Estimates of total oil reserves in Cuba are varied, and depend mainly on estimations of undiscovered offshore deposits in the North Cuba Basin. Proved crude oil reserves were 124 million barrels as of 2013.

Cuba has three producing offshore oil fields within 5 km of its north coast.

A 2004 partnership between Spanish oil company Repsol-YPF and Cuba's state oil company Cupet estimated Cuba's off-shore reserves to be able to ultimately produce between 4.6 and 9.3
billion barrels of crude oil. Also in 2004, the U.S. Geological Survey estimated that the North Cuba Basin had a 95% probability of having at least 1.1 billion barrels, and a 5% chance of having 9.4 billion barrels; the most likely volume was 4.6 billion barrels of undiscovered oil.

In October 2008, the Cuban government announced that its likely oil reserves were more than double that which was previously believed, and its total reserves were probably 20 billion barrels, mostly in the offshore. If the estimates are accurate, then Cuba would have one of the top 20 reserves in the world.
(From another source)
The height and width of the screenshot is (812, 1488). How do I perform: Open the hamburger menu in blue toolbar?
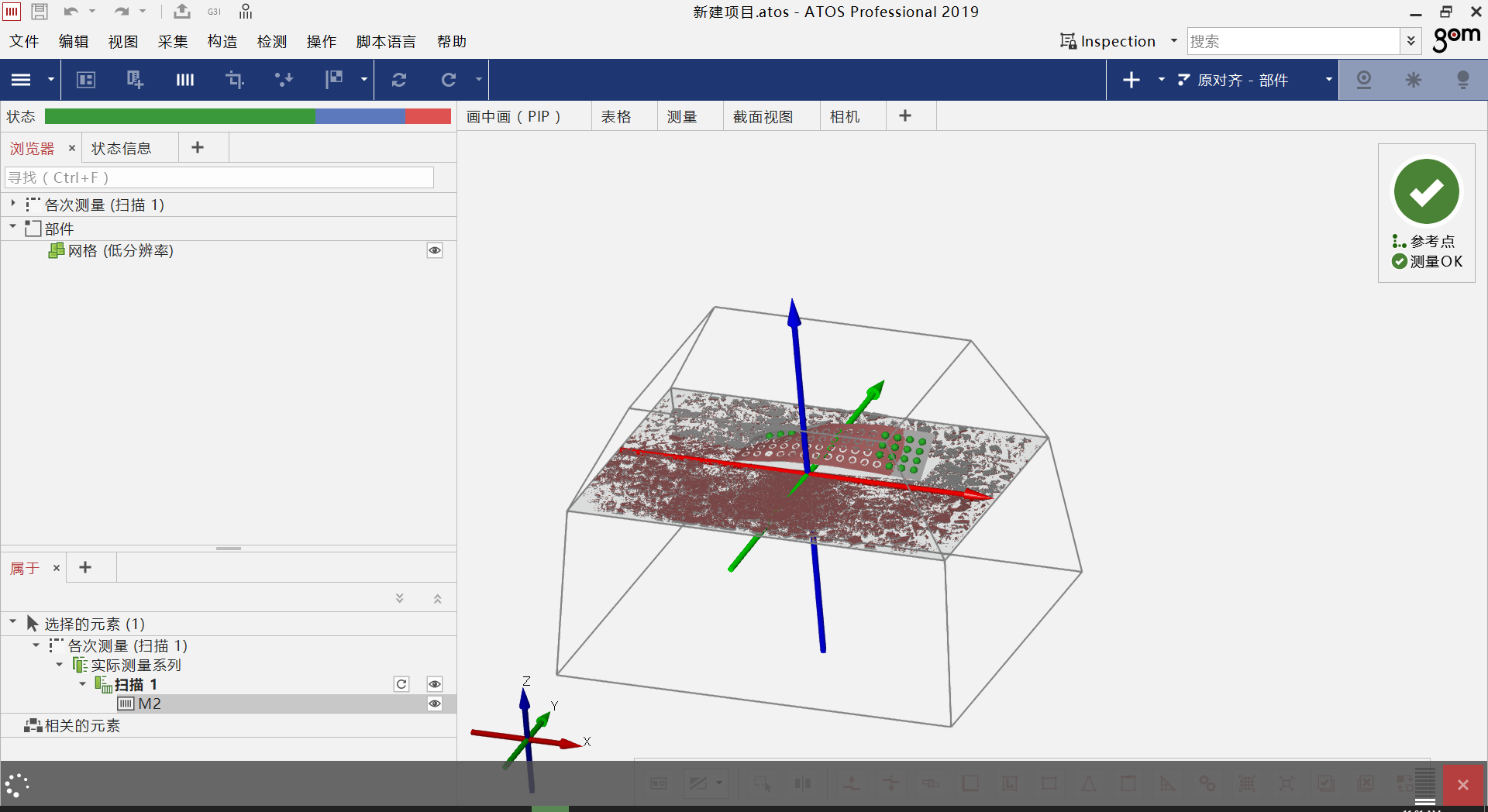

By 2010 an active leasing program for blocks of the ocean floor north and west of Cuba was underway. No U.S. companies participated due to the United States embargo against Cuba. Private companies and state-owned firms, from Brazil, India, Norway, Russia, Spain, Venezuela, Vietnam took leases. Despite the areas leased being close to tourist areas in Florida and Cuba, Cuba does not have the equipment or expertise to handle a major oil spill.

==Petroleum exploration==
In 2012, three deepwater (more than 300 meters of water) exploration wells were drilled by the Italian platform Scarabeo 9 (owned by Saipem, for different oil companies : one for Repsol was finished in May, one for Petronas and Gazpromneft, finished in August, and finally one for PdVSA, finished in late October. None of the three found commercial quantity of oil or gas, which jeopardized Cuba's hope to find hydrocarbons to boost its economy, and prompted Repsol to relinquish its concessions in this country The planned departure of the only deep-water drilling rig available in the fall of 2012 set the detailed exploration program necessary back for a period of years. There remain unexplored deep-water leases held by Vietnamese and Angolan firms and drilling was planned on a shallow-water prospect east of Havana by Zarubezhneft, a Russian company, using a Norwegian rig.